[DATA SECTION — start]
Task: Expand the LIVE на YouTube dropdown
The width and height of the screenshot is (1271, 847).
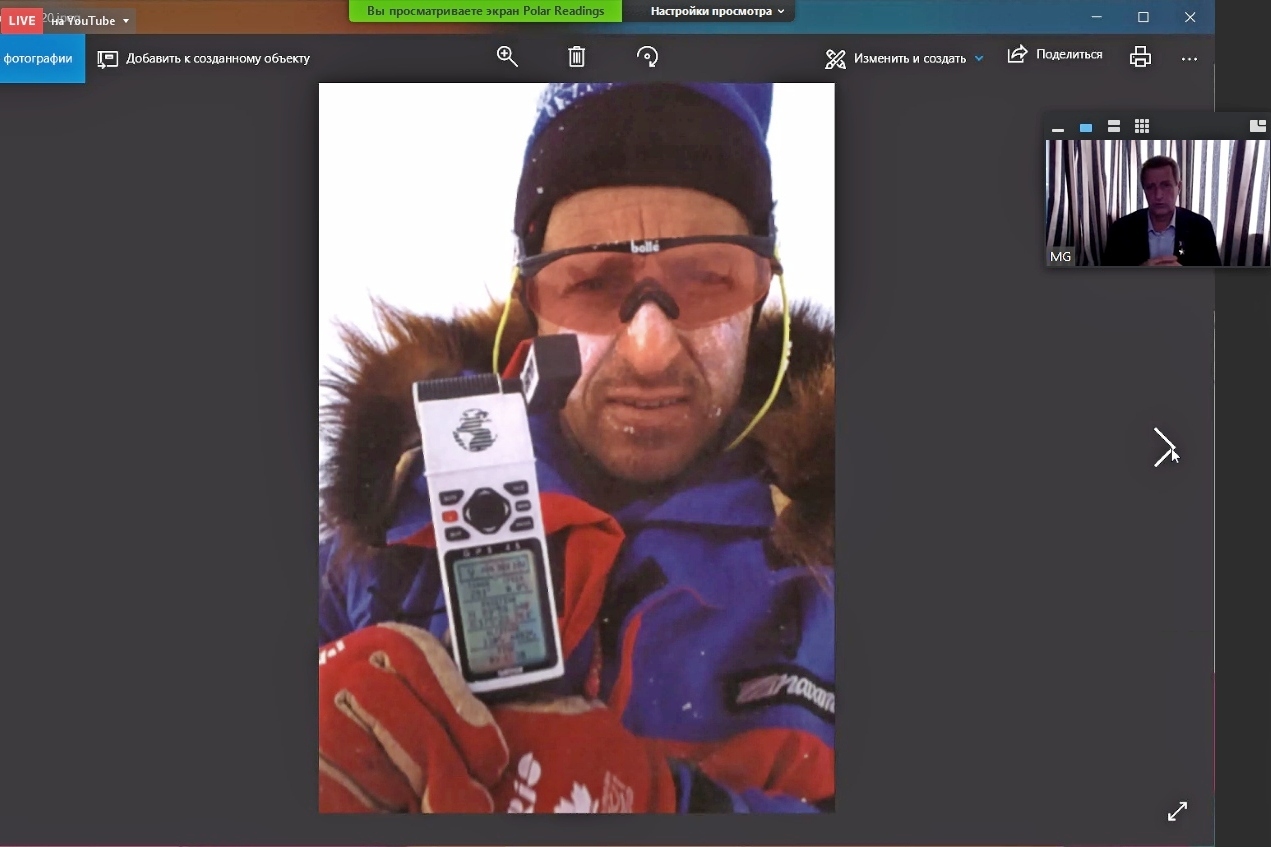Action: [125, 21]
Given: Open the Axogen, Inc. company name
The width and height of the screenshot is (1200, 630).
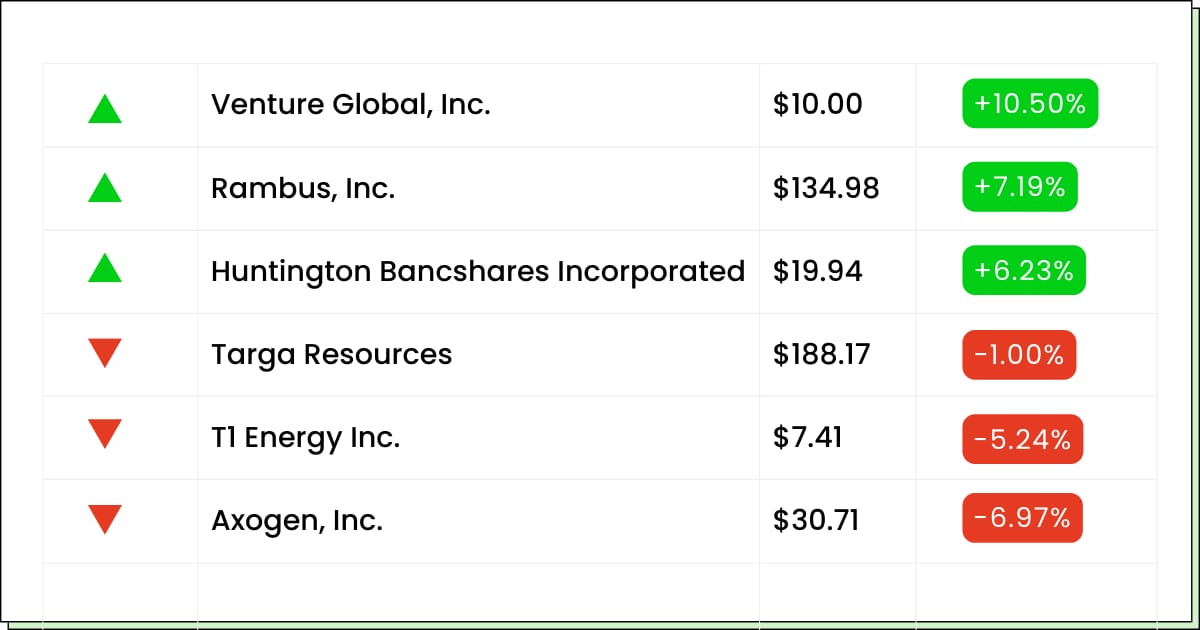Looking at the screenshot, I should 297,520.
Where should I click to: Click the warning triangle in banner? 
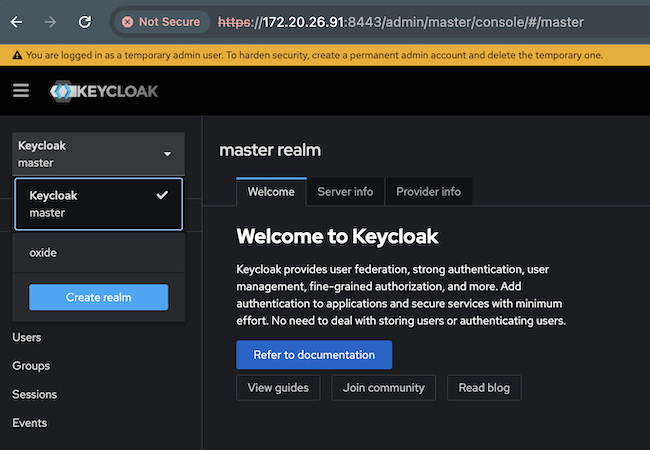pyautogui.click(x=11, y=55)
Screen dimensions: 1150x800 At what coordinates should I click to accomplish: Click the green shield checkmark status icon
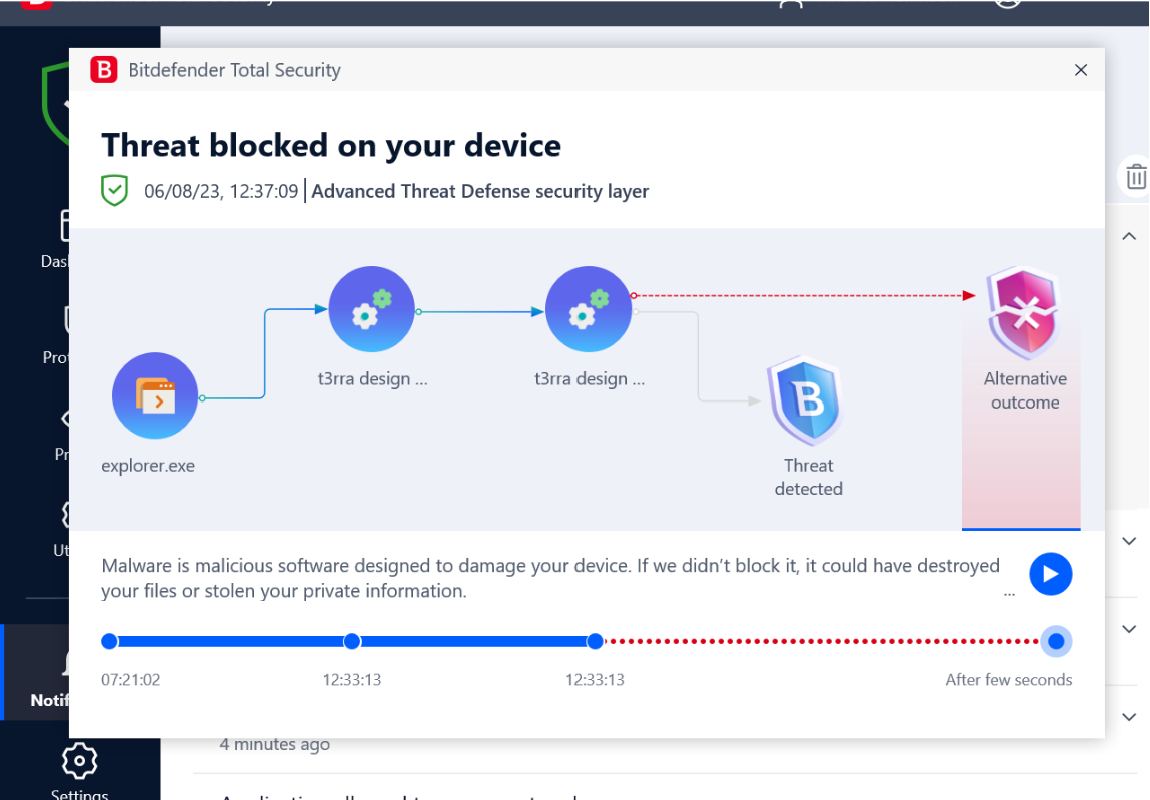114,191
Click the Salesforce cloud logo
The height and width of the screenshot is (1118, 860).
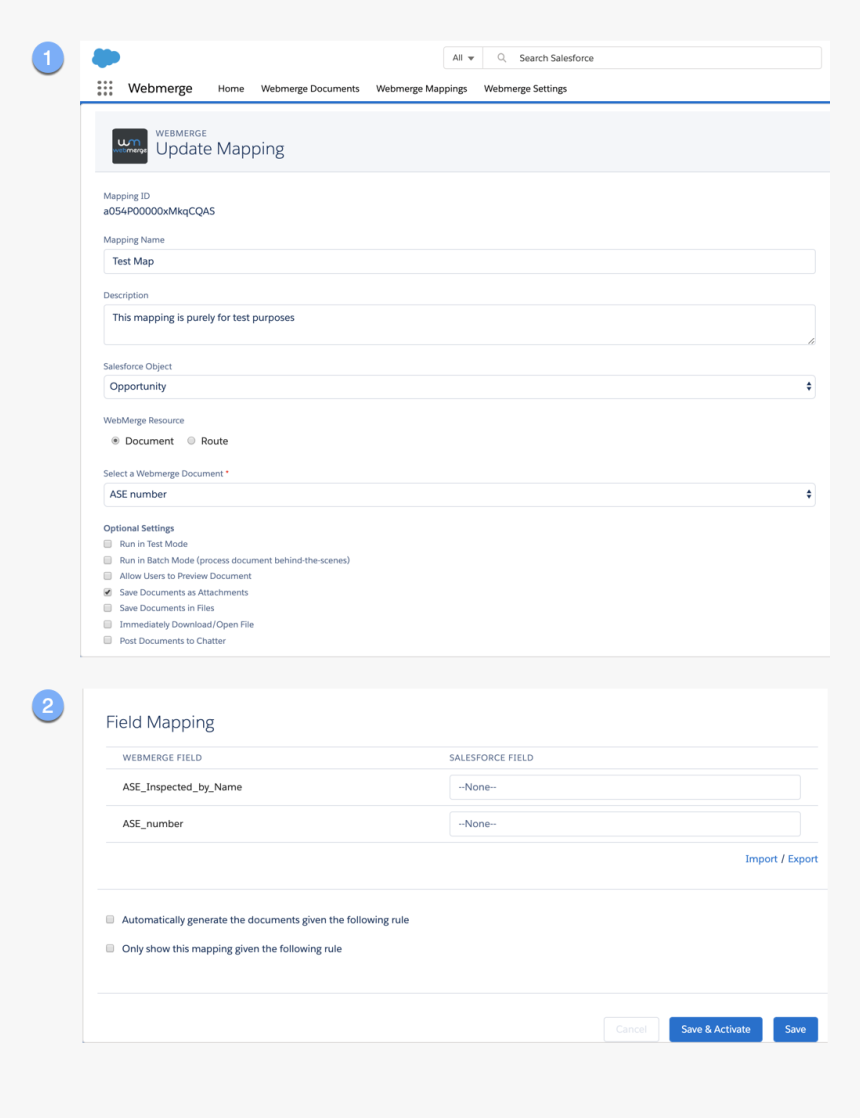pos(106,58)
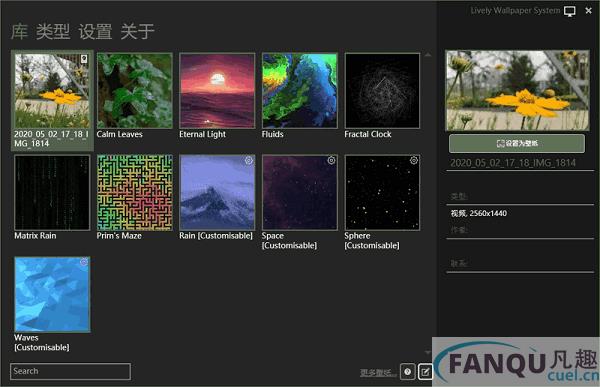Screen dimensions: 600x387
Task: Choose the Prim's Maze wallpaper
Action: [134, 198]
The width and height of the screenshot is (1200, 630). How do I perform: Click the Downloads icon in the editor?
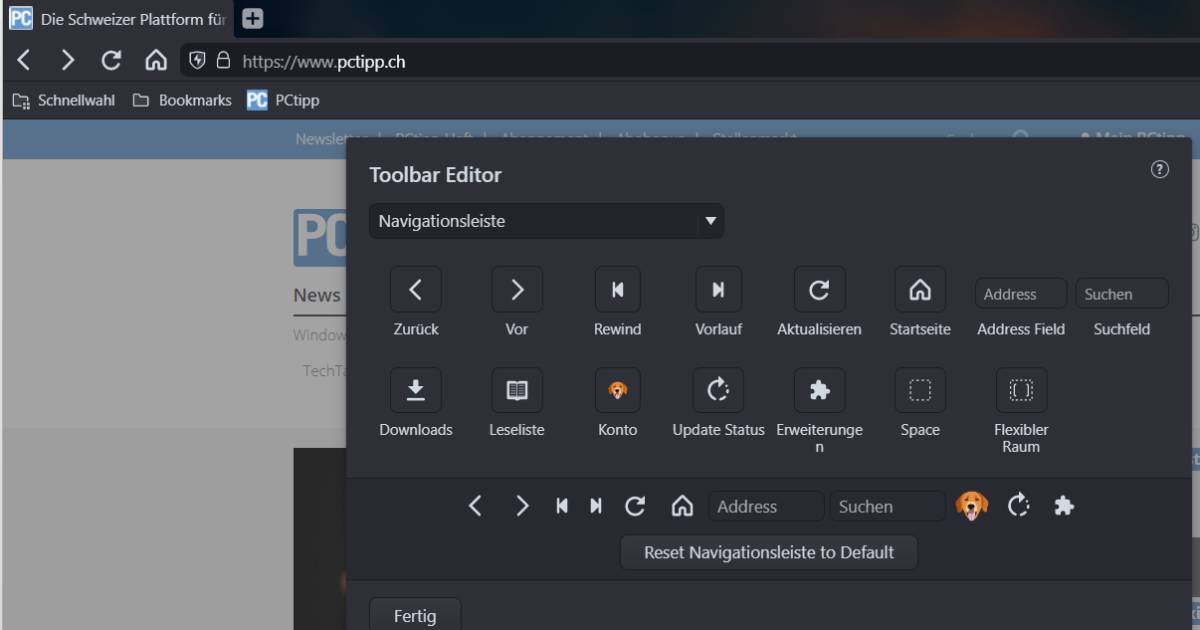(416, 389)
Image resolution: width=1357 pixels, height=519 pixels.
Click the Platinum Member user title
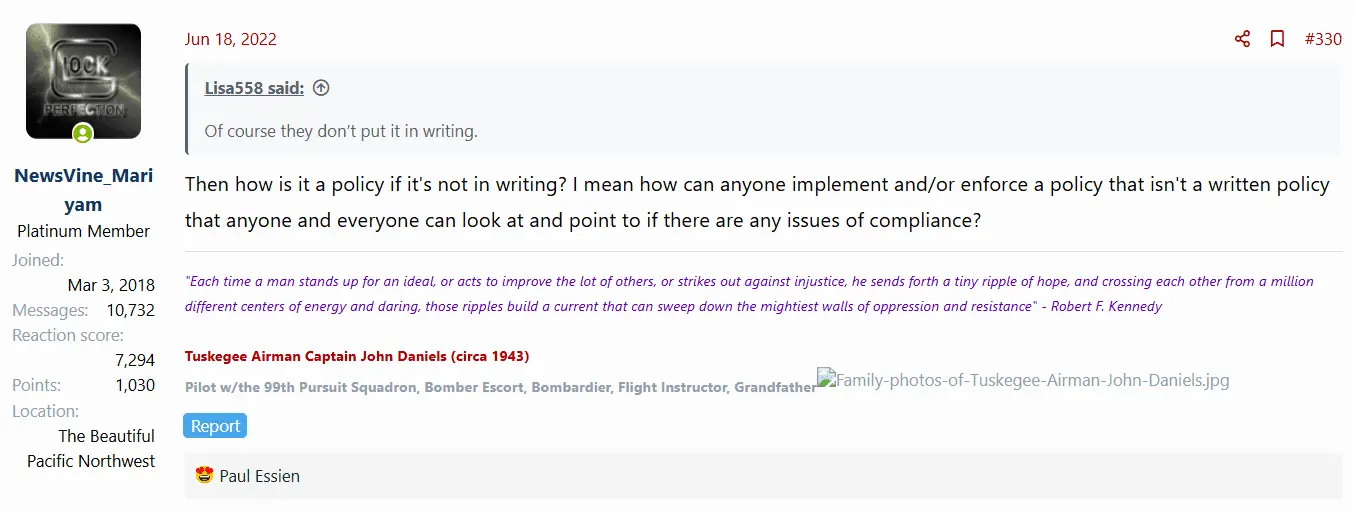(83, 231)
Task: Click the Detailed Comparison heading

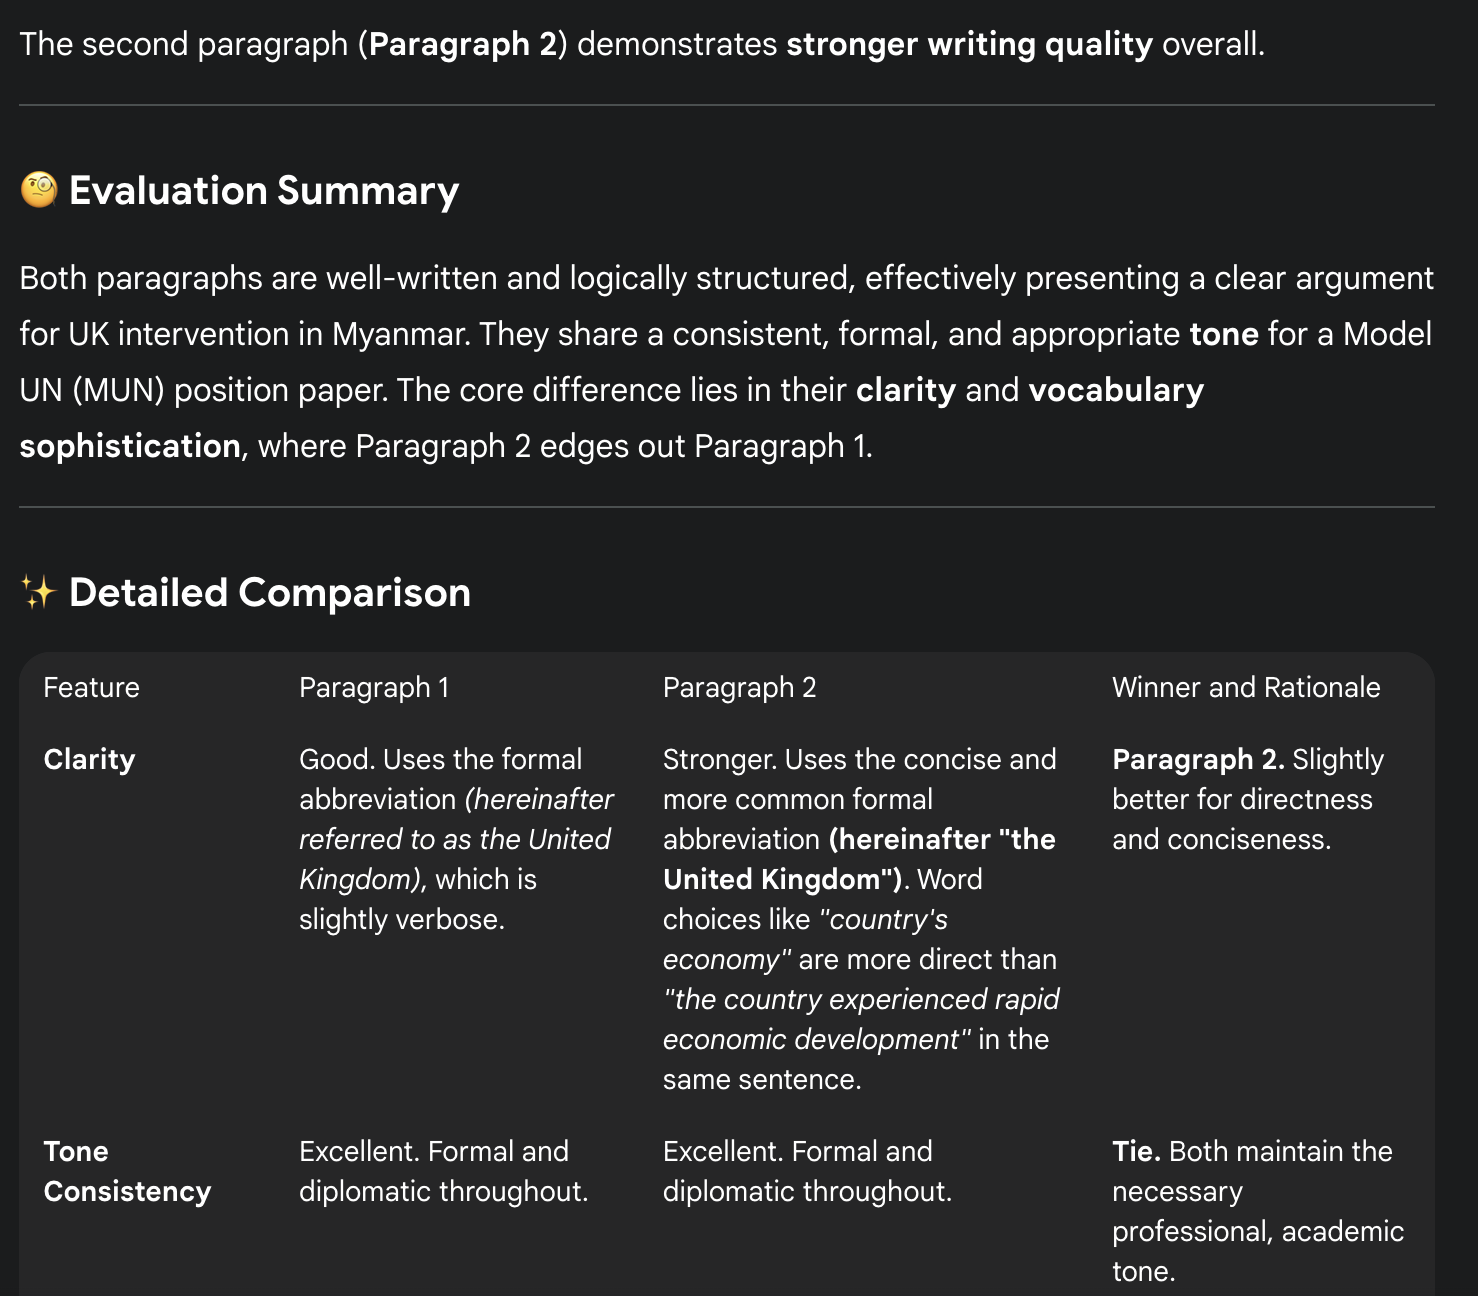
[DATA SECTION — finish]
§ **TASK REQUIREMENTS**
Copy the records above exactly. The pictures are not part of the copy.

§ **SOLVED EXERCISE**
Task: Expand the LIVE на YouTube dropdown
The width and height of the screenshot is (1271, 847).
Action: [125, 21]
Given: Open the Axogen, Inc. company name
The width and height of the screenshot is (1200, 630).
Looking at the screenshot, I should 297,520.
Where should I click to: Click the warning triangle in banner? 
pyautogui.click(x=11, y=55)
Screen dimensions: 1150x800 At what coordinates should I click to accomplish: Click the green shield checkmark status icon
114,191
Click the Salesforce cloud logo
The height and width of the screenshot is (1118, 860).
pos(106,58)
Screen dimensions: 600x387
Task: Choose the Prim's Maze wallpaper
Action: [134, 198]
The width and height of the screenshot is (1200, 630). How do I perform: Click the Downloads icon in the editor?
(416, 389)
Image resolution: width=1357 pixels, height=519 pixels.
Click the Platinum Member user title
(83, 231)
Task: Click the Detailed Comparison heading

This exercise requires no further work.